The OAQ is a 13-item self-report measure of object attachment to a specific object. Participants were asked to rate on a 7-point Likert scale from 1 (Not at all) to 7 (Very much) about how they felt towards this object. Items are summed for a total score with higher scores indicating higher levels of object attachment. To assess object attachment to a specific cherished possession, we ask participants to identify a personal possession of low monetary value that they were emotionally attached to and was difficult to discard. We asked them to rate their attachment to this item using the OAQ (OAQ-old). To assess object attachment to a specific novel item, we also showed participants a picture of a smiley face keychain and asked them to imagine that they were given this keychain and to rate their attachment using the OAQ again (OAQ-new) (See Supplementary Materials). The OAQ has been used to assess object attachment to specific items and has good psychometric properties (Grisham et al., 2009). In the current study, the OAQ has excellent internal consistency for the old item (OAQ-old; Cronbach’s alpha = 0.93) and for the novel item (OAQ-new; Cronbach’s alpha = 0.95).

Loneliness

Two measures of loneliness were used: the UCLA Loneliness Scale − 3 (UCLA-LS3; Russell, 1996) and the thwarted belongingness subscale from the Interpersonal Needs Questionnaire (INQ-TB; Van Orden et al., 2012). The UCLA-LS3 is a self-report measure and has 20 items describing how people sometimes feel and participants are asked how often they feel that way on a 4-point scale from 1 (never) to 4 (always). Nine items are reverse scored. Items are summed for a total score with higher scores indicating higher levels of loneliness. The UCLA-LS3 has excellent psychometric properties (Russell, 1996) and its internal consistency in the current study is excellent (Cronbach’s alpha = 0.96).

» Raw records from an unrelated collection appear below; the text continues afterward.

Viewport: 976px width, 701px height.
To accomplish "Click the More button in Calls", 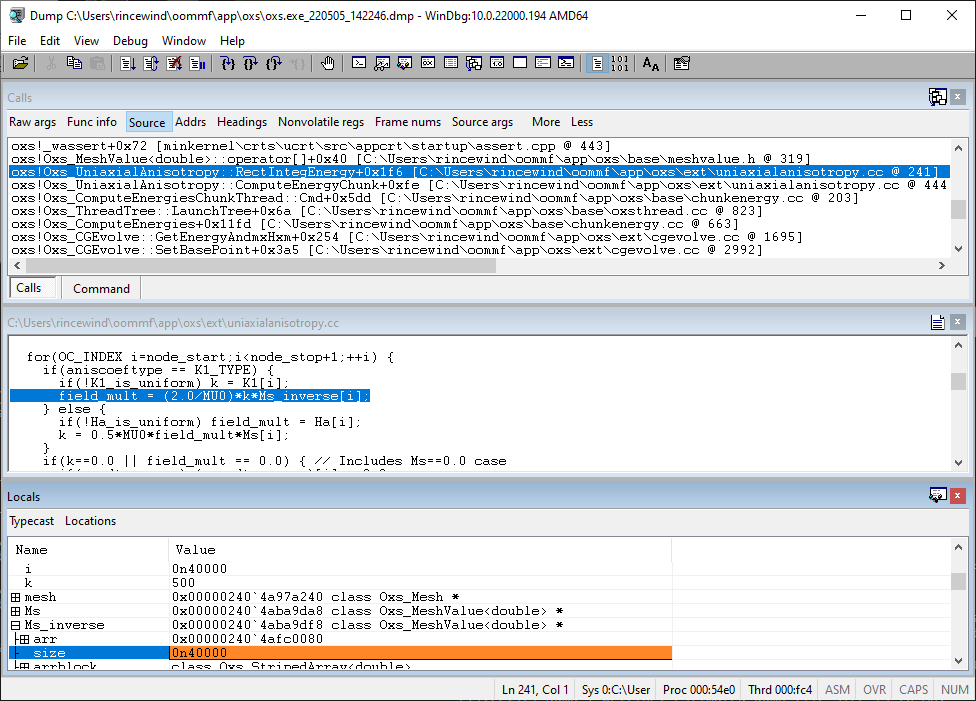I will tap(546, 122).
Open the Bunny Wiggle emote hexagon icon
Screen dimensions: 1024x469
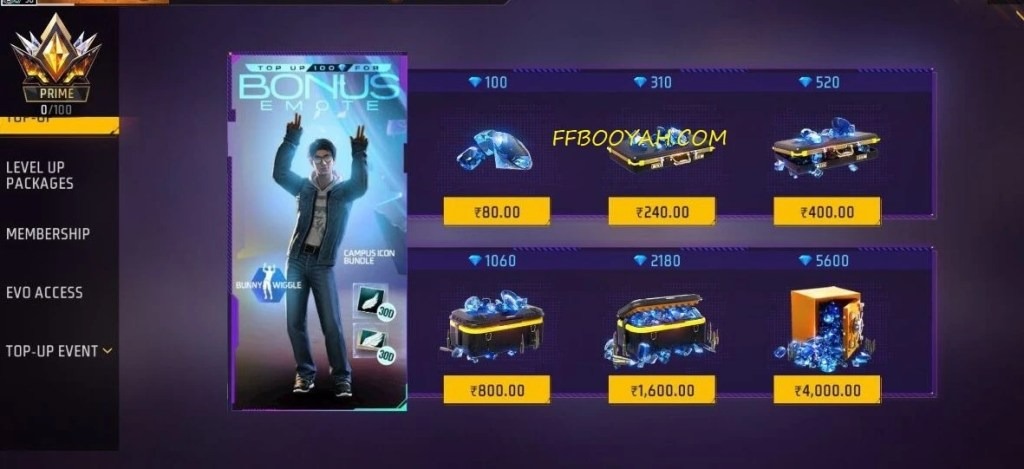(x=267, y=283)
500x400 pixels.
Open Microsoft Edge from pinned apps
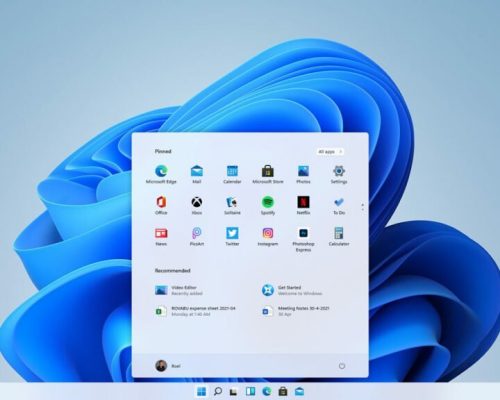coord(161,174)
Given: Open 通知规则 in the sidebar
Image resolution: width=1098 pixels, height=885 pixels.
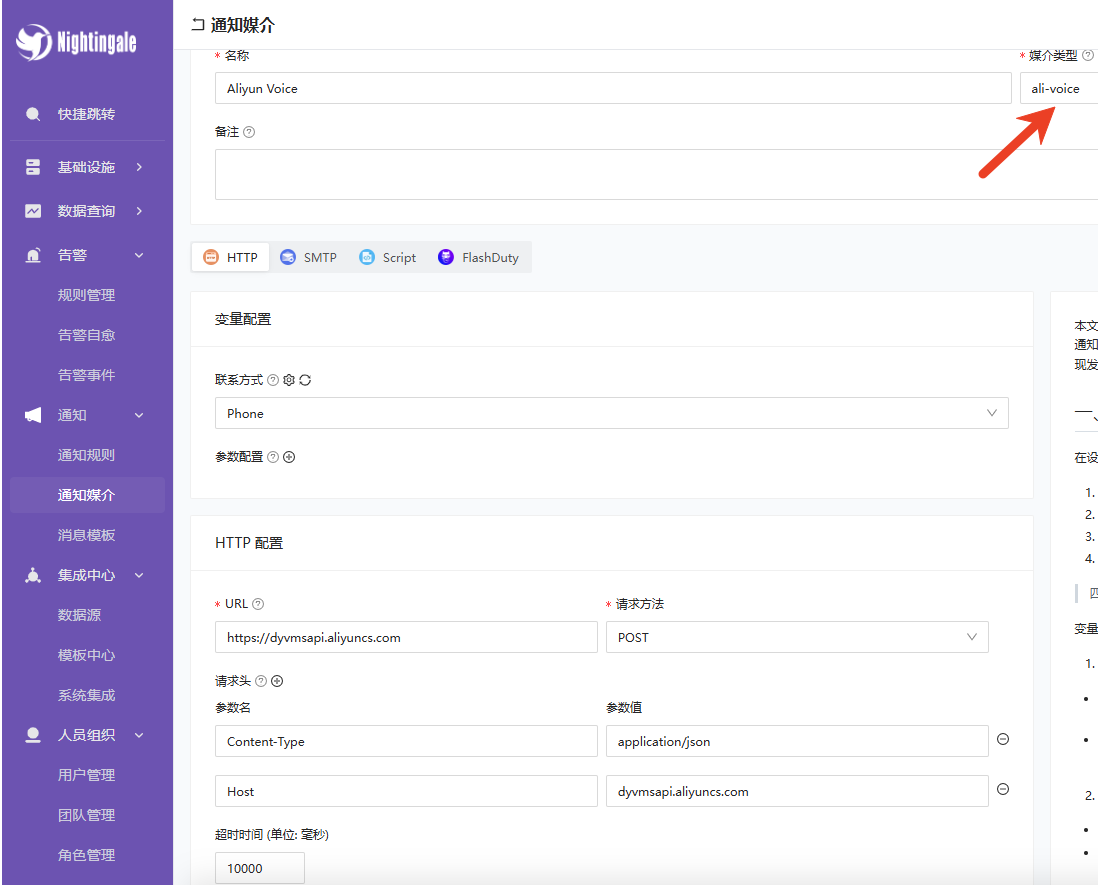Looking at the screenshot, I should pyautogui.click(x=86, y=455).
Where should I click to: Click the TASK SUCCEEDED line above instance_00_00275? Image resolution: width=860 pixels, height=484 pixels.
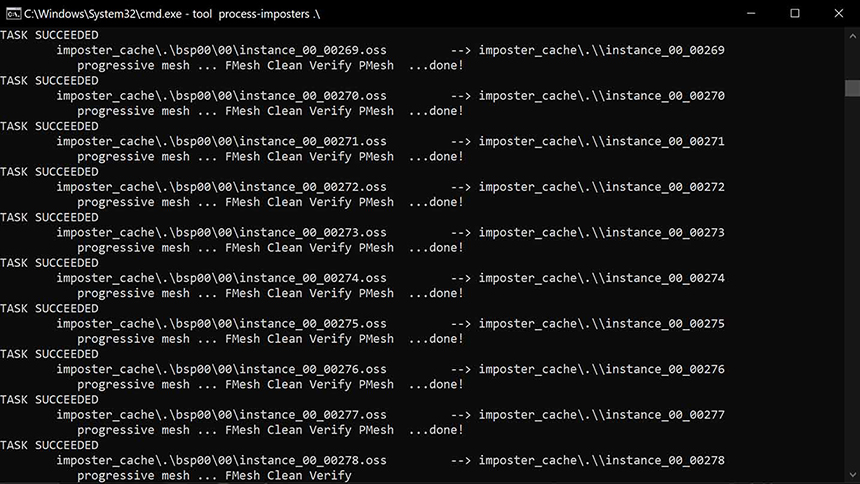[49, 308]
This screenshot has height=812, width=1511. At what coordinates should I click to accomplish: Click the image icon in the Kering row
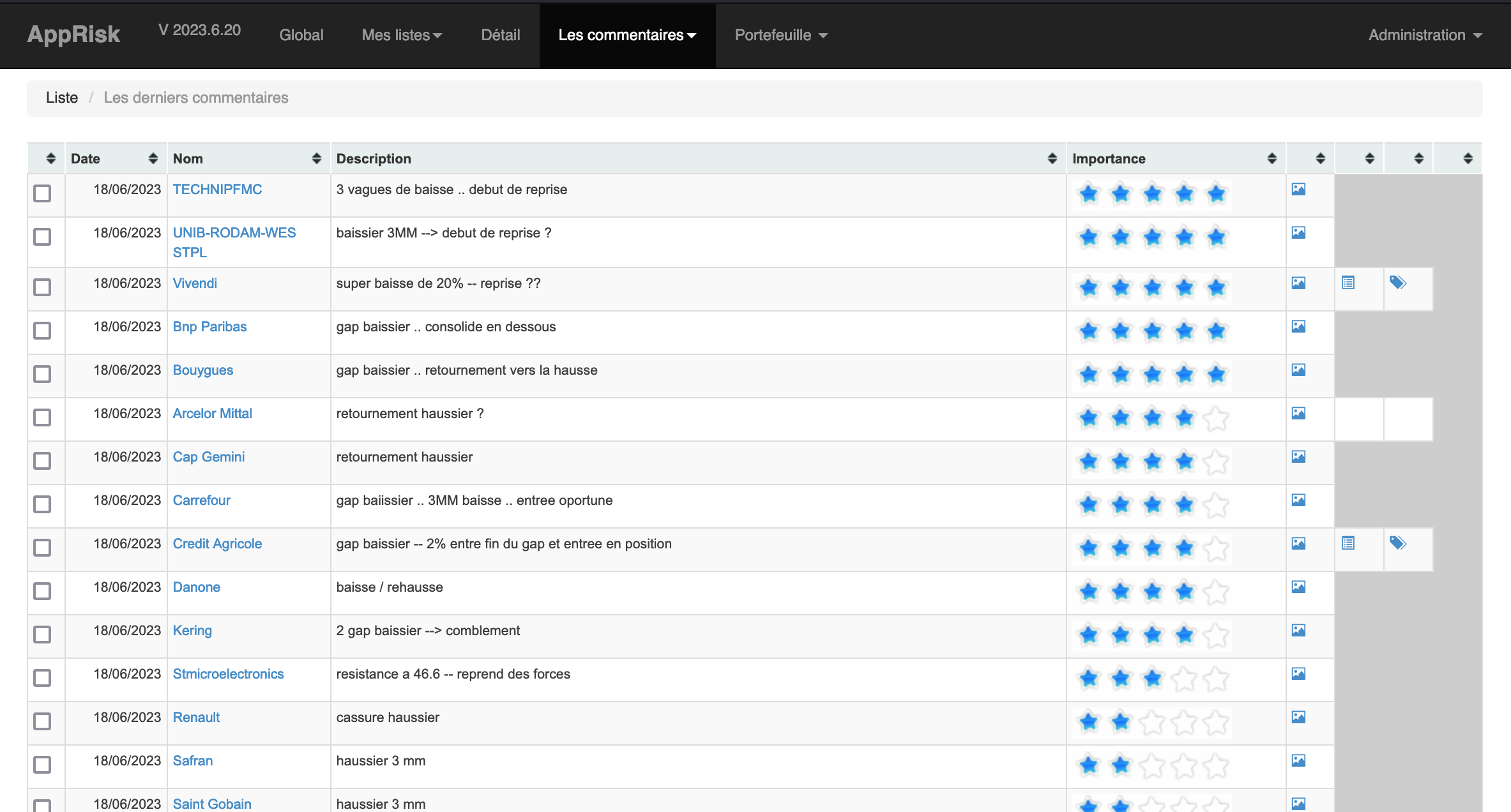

The INQ-TB measures thwarted belongingness which is defined as “a psychologically painful mental state that results when the fundamental need for connectedness…is unmet” (van Orden et al., 2012, p. 2). This self-report measure has nine items and participants indicate how true each item is for them on a 7-point Likert scale from 1 (Not at all) to 7 (Very true for me). Six items are reverse scored. The sum of items form a total score with higher scores indicating higher levels of thwarted belongingness. The INQ-TB has very strong psychometric properties (van Orden et al., 2012) and its internal consistency in the current sample is excellent (Cronbach’s alpha = 0.94).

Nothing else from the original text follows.